Séparation de l’Eglise et de l’Etat.
Quand le Pape Benoît rend visite à Sarko le Chanoine (de St Jean de Latran)…
Nicolas Sarkozy, représentant d’un Etat Laïc et démocratique affirme recevoir en la personne du Pape, le Chef d’un Etat… (lequel s’avère être théocratique, antidémocratique, sectaire, misogyne, en un mot dictatorial comme l’est le régime de Chine ou d’autres encore)
…Alors qu’il n’a jamais gratifié la Reine d’Angleterre d’un «Sa Gracieuse Majesté» , ni non plus salué d’un «Guide de la Révolution » un Kadhafi invité à l’Elysée…
… il n’a pas eu d’hésitation lors de son allocution à honorer plusieurs fois le Pape d’un «Très Saint Père» et d’un «Sa Sainteté»…

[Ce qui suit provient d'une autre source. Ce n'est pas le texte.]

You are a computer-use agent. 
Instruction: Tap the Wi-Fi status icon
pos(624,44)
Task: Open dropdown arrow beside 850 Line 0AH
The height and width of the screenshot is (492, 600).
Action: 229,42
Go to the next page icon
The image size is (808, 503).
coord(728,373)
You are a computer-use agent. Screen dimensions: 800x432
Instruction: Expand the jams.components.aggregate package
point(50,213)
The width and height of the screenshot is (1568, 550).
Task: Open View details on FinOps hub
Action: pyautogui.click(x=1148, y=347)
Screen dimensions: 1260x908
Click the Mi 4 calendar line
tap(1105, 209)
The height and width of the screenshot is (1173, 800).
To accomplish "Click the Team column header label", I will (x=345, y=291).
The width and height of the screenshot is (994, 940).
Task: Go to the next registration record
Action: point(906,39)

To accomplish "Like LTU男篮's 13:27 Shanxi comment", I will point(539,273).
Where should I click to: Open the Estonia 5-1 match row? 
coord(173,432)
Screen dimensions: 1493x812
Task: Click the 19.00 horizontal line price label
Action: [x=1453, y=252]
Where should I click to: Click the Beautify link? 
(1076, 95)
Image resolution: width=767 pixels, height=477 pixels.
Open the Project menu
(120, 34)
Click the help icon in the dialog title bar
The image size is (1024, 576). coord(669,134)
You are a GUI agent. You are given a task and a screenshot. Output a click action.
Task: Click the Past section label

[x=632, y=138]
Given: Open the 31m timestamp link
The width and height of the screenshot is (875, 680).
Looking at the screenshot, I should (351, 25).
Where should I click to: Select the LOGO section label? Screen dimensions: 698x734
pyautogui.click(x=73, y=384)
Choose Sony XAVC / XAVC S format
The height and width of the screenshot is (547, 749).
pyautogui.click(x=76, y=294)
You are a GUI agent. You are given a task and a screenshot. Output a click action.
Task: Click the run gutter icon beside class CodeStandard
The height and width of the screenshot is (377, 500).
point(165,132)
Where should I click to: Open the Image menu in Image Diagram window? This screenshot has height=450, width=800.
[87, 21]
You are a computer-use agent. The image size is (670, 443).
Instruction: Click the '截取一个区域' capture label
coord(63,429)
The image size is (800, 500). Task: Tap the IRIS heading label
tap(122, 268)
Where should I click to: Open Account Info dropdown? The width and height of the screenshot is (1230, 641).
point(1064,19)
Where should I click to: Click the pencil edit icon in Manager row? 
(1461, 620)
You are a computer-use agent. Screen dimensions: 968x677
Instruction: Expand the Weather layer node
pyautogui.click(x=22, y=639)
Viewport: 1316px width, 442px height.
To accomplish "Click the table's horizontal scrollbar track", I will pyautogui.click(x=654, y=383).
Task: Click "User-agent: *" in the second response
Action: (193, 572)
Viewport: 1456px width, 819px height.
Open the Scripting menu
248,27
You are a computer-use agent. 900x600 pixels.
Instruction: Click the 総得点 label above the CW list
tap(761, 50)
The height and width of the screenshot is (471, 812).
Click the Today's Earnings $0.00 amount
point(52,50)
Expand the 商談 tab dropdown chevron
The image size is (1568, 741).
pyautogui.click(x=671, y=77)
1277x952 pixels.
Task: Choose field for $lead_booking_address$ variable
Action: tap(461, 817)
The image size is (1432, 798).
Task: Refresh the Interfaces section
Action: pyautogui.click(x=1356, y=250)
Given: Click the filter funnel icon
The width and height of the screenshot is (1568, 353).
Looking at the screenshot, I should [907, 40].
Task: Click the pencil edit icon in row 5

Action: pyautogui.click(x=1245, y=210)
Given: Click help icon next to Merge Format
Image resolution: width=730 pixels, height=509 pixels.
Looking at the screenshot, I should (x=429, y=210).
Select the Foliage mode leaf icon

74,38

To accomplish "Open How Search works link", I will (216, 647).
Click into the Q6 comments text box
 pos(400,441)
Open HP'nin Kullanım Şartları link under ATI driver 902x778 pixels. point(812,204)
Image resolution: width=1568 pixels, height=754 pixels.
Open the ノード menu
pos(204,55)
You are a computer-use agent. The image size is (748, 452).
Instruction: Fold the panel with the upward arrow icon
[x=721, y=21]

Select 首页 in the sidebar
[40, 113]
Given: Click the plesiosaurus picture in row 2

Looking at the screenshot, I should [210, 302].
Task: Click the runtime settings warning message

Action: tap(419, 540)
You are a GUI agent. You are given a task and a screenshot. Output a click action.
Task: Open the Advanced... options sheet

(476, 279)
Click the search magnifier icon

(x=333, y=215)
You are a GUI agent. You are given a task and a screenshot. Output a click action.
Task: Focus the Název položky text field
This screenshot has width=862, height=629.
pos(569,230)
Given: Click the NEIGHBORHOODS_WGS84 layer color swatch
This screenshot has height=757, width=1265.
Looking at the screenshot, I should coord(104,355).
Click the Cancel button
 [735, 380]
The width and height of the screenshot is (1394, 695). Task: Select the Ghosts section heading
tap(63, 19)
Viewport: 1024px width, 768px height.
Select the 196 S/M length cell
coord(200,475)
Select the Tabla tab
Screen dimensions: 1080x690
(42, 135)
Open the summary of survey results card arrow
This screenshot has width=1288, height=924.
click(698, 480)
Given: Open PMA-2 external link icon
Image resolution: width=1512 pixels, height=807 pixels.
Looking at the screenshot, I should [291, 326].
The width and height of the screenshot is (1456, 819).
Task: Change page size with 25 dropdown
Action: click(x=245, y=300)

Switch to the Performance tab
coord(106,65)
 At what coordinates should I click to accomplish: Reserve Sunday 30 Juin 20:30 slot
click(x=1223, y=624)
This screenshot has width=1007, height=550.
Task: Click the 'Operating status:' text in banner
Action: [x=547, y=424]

… et si d’aventure il venait à recevoir le Chinois Jin Tao ou le Coréen Kim Jong 2, leur donnerait-il du «Guide de la Révolution» ou du «Cher Dirigeant», comme ils se font affectueusement appeler chez eux ? S’il avait eu à s’adresser en son temps à Joseph Staline ou à Nicolaus Ceauscescu», peut-on imaginer alors qu’on aurait pu l’entendre les interpeller d’un chaleureux «P’tit Père des Peuples» ou «Génie des Carpates» ?
Pour la réception à l’Elysée, en marge de ce protocole verbal, Sarkozy a rassemblé autour de lui, maman et belle-maman, sa femme et un seul fils, mais pas celui de la politique, lequel venait de défrayer la chronique par son mariage pas «très catholique».
Malgré ce coté très privé, c’est le contribuable qui assumera la charge des dépenses pour ces exploits en marge de la République, comme les Vêpres à N.D., la messe aux Invalides et l’escapade à Lourdes, où parait-il des révélations attendent celui qui s’y rend… à condition bien sùr qu’il se présente en quémandeur.